Page 117 - Daniel
P. 117
passages that speak prophetically of Babylon and its overthrow (cf. Isa.
13 and 14), it becomes clear that the contest between God and
Nebuchadnezzar is a broad illustration of God’s dealings with the human
race and especially the Gentile world in its creaturely pride and failure
to recognize God’s sovereignty.
The theme of this chapter, as given by Daniel himself in the
interpretation of the king’s dream, is God’s dealings with
Nebuchadnezzar “till you know that the Most High rules the kingdom of
men and gives it to whom he will” (v. 25). Alongside the demonstration
of God’s sovereignty, the bankruptcy of Babylonian wisdom forms
another motif. It is certainly by design that this chapter precedes the
downfall of Babylon itself in chapter 5. However, there is no justification
in pushing this to the extreme of making it a particular application to
Antiochus Epiphanes, in the effort to support a late date of Daniel. There
is nothing whatever to link this passage to the second century B.C. In fact,
it is far more applicable to that fateful night in October 539 B.C. when
Babylon fell.
Whether chapter 4 was written by Nebuchadnezzar himself, or more
probably by one of his scribes at his dictation, or possibly by Daniel
himself at the king’s direction, the inclusion of it here is by divine
inspiration.
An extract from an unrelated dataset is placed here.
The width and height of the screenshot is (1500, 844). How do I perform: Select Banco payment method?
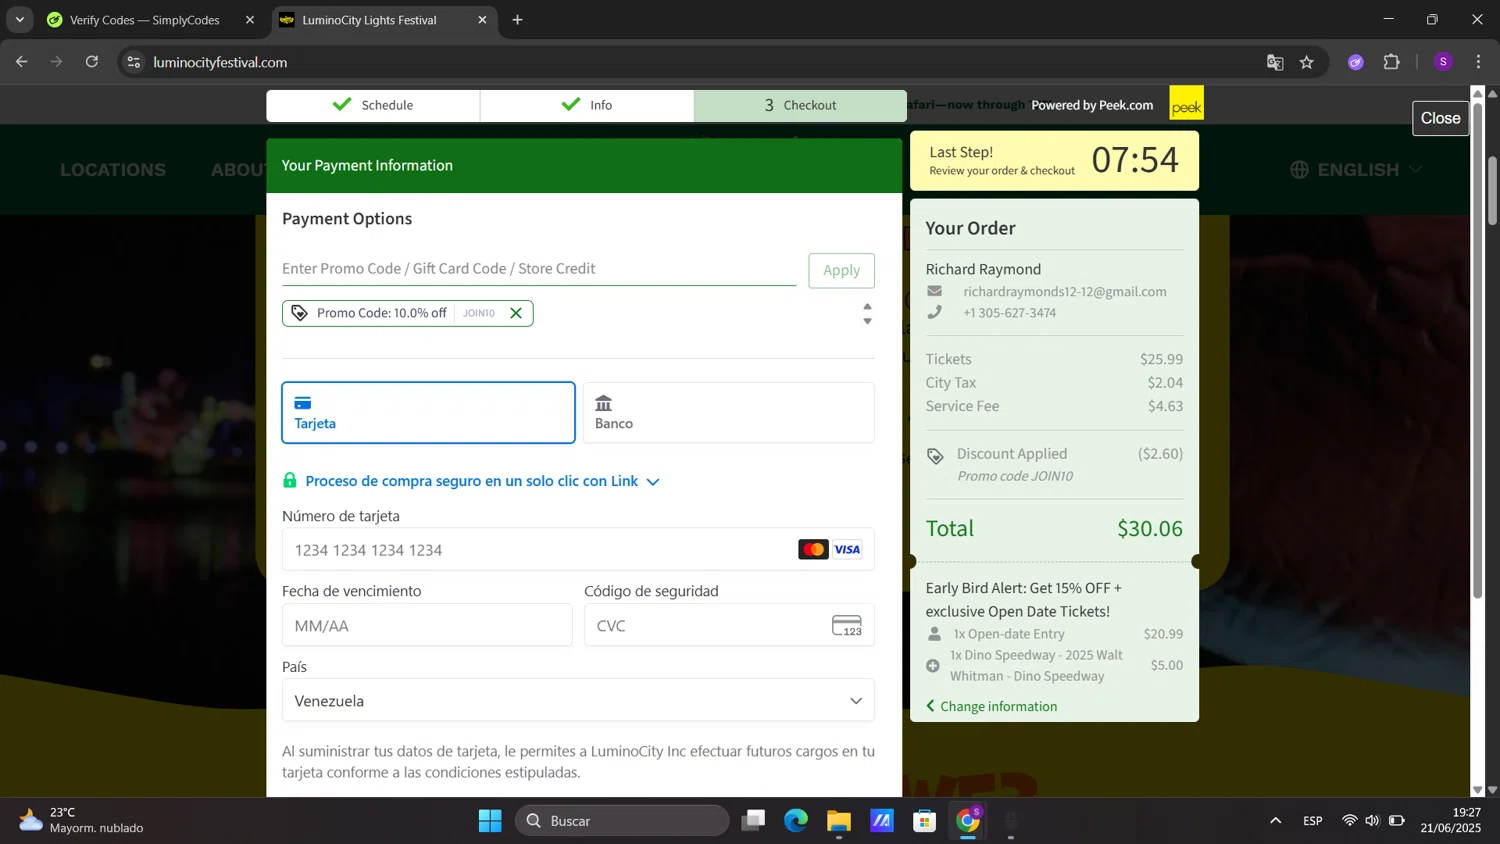tap(728, 412)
Those who reject this account assume that it is not inspired
of the Holy Spirit, that an experience like Nebuchadnezzar’s is
essentially incredible, and that it is a myth rather than an authentic
historical record.
Such objections obviously assume that higher criticism is right in
declaring Daniel a forgery of the second century B.C. This conclusion is
subject to question not only because of the fallacious reasoning that
supports it, but because it is challenged by the documentary evidence in
the Qumran text of Daniel, which on the basis of the critics’ own criteria
would require Daniel to be much older than the second century (see
additional discussion in chapter 3). Conservative scholarship has united
in declaring this chapter a genuine portion of the Word of God, equally
inspired as other sections of Daniel.